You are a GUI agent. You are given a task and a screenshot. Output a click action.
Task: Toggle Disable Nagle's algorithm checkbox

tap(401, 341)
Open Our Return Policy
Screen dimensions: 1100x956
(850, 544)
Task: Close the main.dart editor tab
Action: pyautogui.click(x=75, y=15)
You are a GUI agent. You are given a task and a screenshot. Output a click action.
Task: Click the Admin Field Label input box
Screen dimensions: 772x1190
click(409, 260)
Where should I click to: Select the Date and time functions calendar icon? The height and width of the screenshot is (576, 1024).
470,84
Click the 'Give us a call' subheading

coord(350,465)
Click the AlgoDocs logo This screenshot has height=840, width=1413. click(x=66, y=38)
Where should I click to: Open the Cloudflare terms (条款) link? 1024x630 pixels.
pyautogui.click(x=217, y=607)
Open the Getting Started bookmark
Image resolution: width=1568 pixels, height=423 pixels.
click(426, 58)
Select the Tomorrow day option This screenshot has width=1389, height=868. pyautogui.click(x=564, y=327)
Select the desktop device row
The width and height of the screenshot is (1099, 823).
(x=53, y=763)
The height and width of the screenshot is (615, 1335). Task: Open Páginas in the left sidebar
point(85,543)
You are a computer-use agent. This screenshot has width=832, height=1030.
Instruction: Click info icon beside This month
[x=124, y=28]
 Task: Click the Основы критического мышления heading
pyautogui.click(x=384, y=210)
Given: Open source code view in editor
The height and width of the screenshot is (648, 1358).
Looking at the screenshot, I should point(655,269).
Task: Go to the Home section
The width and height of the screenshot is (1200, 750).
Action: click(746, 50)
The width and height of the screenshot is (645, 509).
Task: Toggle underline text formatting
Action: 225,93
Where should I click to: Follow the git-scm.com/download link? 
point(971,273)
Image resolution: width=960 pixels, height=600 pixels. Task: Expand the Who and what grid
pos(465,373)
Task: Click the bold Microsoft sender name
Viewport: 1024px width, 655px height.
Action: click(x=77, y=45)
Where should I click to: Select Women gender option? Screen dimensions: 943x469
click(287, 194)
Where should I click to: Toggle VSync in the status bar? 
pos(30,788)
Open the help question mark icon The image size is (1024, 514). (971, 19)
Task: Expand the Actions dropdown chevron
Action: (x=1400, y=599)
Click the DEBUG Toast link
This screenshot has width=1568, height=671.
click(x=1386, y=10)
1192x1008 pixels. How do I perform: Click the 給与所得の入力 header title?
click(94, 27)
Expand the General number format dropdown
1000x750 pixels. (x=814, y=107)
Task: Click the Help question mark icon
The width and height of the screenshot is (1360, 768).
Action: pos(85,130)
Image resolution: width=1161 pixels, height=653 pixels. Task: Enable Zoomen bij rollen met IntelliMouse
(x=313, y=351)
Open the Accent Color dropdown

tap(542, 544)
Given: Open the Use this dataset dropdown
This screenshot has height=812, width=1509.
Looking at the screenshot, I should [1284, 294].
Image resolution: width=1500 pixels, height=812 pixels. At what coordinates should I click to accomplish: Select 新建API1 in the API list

- _THE TASK_
Print all the data exactly.

- _RESULT BELOW_
You are a GUI agent. You are given a task and a screenshot. Output a click action.
Task: Toggle Disable Nagle's algorithm checkbox

tap(401, 341)
Open Our Return Policy
Screen dimensions: 1100x956
(850, 544)
Task: Close the main.dart editor tab
Action: pyautogui.click(x=75, y=15)
You are a GUI agent. You are given a task and a screenshot. Output a click action.
Task: Click the Admin Field Label input box
Screen dimensions: 772x1190
click(409, 260)
Where should I click to: Select the Date and time functions calendar icon? The height and width of the screenshot is (576, 1024).
470,84
Click the 'Give us a call' subheading

coord(350,465)
Click the AlgoDocs logo This screenshot has height=840, width=1413. click(x=66, y=38)
Where should I click to: Open the Cloudflare terms (条款) link? 1024x630 pixels.
pyautogui.click(x=217, y=607)
Open the Getting Started bookmark
Image resolution: width=1568 pixels, height=423 pixels.
click(426, 58)
Select the Tomorrow day option This screenshot has width=1389, height=868. pyautogui.click(x=564, y=327)
Select the desktop device row
The width and height of the screenshot is (1099, 823).
(x=53, y=763)
The height and width of the screenshot is (615, 1335). Task: Open Páginas in the left sidebar
point(85,543)
You are a computer-use agent. This screenshot has width=832, height=1030.
Instruction: Click info icon beside This month
[x=124, y=28]
 Task: Click the Основы критического мышления heading
pyautogui.click(x=384, y=210)
Given: Open source code view in editor
The height and width of the screenshot is (648, 1358).
Looking at the screenshot, I should point(655,269).
Task: Go to the Home section
The width and height of the screenshot is (1200, 750).
Action: click(746, 50)
The width and height of the screenshot is (645, 509).
Task: Toggle underline text formatting
Action: 225,93
Where should I click to: Follow the git-scm.com/download link? 
point(971,273)
Image resolution: width=960 pixels, height=600 pixels. Task: Expand the Who and what grid
pos(465,373)
Task: Click the bold Microsoft sender name
Viewport: 1024px width, 655px height.
Action: click(x=77, y=45)
Where should I click to: Select Women gender option? Screen dimensions: 943x469
click(287, 194)
Where should I click to: Toggle VSync in the status bar? 
pos(30,788)
Open the help question mark icon The image size is (1024, 514). (971, 19)
Task: Expand the Actions dropdown chevron
Action: (x=1400, y=599)
Click the DEBUG Toast link
This screenshot has width=1568, height=671.
click(x=1386, y=10)
1192x1008 pixels. How do I perform: Click the 給与所得の入力 header title?
click(94, 27)
Expand the General number format dropdown
1000x750 pixels. (x=814, y=107)
Task: Click the Help question mark icon
The width and height of the screenshot is (1360, 768).
Action: pos(85,130)
Image resolution: width=1161 pixels, height=653 pixels. Task: Enable Zoomen bij rollen met IntelliMouse
(x=313, y=351)
Open the Accent Color dropdown

tap(542, 544)
Given: Open the Use this dataset dropdown
This screenshot has height=812, width=1509.
Looking at the screenshot, I should [1284, 294].
Image resolution: width=1500 pixels, height=812 pixels. At what coordinates should I click to accomplish: Select 新建API1 in the API list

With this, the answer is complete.